Niepodziewany plan Trumpa nałożenia 25 proc. ceł na stal i aluminium wymazał już miliardy z australijskiego rynku akcji, uderzając w notowania spółek wydobywczych (w Europie reakcje rynków były bardziej stonowane).

Donald Trump atakuje cłami na stal i aluminium, Unia Europejska odpowiada

Jak odpowie Trumpowi Europa? Celna odpowiedź to trudne zadanie, bo z jednej strony, decyzja Trumpa i wprowadzenie 25-proc. cła to ewidentne cła zaporowe, narzucone z dnia na dzień. Z drugiej strony, w świetle ciągłego zagrożenia ze strony Rosji, USA nadal z uporem będą nazywane przyjacielem. Kluczowe będą ustalenia, które zapadną – w środę, bo UE zwołała ekspresowe konsultacje państw członkowskich.

- Nie panikujemy, ale dobrze przygotowujemy się do ewentualnych konsekwencji tych ceł – powiedział premier Donald Tusk przed wtorkowym posiedzeniem rządu.  

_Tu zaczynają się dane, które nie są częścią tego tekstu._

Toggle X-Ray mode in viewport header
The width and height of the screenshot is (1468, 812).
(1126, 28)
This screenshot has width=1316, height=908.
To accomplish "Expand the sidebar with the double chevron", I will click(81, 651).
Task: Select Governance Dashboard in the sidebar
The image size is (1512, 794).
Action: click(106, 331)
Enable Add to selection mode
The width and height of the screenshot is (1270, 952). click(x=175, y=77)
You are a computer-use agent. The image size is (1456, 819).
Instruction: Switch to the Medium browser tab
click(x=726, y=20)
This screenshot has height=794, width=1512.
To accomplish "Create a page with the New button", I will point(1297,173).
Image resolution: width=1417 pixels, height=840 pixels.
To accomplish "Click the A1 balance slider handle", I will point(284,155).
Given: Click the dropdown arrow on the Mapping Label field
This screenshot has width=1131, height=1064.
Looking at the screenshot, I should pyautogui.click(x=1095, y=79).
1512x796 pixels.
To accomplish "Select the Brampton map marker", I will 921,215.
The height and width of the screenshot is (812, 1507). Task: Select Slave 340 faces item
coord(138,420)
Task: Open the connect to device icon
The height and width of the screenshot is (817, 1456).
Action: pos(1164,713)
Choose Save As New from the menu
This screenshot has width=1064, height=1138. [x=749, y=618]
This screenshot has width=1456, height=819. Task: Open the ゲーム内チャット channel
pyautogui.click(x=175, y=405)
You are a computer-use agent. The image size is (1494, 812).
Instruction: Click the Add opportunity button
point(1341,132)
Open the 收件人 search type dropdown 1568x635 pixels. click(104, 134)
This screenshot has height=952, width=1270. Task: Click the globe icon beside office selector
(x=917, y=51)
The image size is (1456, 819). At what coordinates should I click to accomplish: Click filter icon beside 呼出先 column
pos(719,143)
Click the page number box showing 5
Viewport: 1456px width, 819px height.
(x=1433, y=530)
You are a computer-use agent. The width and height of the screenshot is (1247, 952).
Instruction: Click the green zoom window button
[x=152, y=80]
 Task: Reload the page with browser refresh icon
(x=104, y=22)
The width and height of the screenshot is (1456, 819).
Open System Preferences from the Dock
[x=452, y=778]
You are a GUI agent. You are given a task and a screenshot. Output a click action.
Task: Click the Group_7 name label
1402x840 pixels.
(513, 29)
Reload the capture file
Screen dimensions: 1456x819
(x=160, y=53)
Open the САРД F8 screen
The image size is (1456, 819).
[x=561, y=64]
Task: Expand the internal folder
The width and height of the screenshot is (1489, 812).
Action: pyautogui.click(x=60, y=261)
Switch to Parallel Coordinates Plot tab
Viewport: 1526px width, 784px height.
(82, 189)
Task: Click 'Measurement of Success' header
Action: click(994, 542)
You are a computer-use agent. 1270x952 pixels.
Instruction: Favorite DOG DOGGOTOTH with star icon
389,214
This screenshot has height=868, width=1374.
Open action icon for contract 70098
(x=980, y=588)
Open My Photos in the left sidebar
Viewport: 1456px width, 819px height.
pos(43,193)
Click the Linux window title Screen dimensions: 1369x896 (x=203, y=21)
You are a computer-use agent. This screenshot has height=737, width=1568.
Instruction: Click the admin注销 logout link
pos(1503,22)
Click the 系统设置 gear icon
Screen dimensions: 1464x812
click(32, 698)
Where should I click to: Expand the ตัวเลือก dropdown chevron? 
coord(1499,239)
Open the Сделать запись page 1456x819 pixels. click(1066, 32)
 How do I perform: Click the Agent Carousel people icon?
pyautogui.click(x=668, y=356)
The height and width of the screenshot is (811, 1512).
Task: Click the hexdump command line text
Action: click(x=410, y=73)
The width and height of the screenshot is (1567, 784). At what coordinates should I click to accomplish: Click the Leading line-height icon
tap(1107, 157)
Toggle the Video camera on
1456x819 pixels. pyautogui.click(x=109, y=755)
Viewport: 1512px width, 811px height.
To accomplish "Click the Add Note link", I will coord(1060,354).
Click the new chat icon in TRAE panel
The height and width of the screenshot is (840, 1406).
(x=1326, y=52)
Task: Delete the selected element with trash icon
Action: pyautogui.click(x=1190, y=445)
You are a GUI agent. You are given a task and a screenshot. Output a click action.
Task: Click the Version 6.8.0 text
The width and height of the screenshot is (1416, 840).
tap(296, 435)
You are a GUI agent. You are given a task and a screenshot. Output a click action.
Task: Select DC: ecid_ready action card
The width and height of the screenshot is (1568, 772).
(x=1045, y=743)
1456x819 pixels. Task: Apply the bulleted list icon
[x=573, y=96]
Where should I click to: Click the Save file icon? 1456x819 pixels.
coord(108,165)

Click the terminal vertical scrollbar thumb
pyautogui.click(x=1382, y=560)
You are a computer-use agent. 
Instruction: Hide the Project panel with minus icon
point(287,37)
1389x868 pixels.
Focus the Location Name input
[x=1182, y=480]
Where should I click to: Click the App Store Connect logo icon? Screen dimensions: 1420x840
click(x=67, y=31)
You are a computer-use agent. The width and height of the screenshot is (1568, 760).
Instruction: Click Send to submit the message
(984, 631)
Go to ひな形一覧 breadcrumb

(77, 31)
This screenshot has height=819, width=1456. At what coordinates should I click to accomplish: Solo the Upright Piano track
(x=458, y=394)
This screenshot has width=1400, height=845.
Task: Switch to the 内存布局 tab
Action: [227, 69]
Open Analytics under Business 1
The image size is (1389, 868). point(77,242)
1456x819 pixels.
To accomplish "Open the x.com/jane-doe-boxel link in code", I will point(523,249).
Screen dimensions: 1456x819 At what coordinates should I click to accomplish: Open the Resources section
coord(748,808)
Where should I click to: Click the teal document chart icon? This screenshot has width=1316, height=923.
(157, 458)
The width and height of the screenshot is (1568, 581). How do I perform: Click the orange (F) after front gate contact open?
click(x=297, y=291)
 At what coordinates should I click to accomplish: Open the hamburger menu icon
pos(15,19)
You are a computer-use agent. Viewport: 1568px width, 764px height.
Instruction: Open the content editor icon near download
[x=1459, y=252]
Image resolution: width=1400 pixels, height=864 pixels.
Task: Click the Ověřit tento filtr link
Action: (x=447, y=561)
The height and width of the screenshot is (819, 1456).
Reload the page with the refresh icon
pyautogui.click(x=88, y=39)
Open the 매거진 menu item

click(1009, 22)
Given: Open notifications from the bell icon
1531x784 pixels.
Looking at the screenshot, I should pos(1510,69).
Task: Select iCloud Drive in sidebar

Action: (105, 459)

 Rosnące napięcie w relacjach gospodarczych USA i UE skomentował dla „Rz” prof. Witold Orłowski, główny doradca ekonomiczny PwC. Jego zdaniem, sytuacja jest poważna i rozwija się w ryzykownym kierunku, bo Trump słucha umiejętnych podszeptów amerykańskiego lobbingu, na których wygrają tylko partykularne interesy poszczególnych firm. 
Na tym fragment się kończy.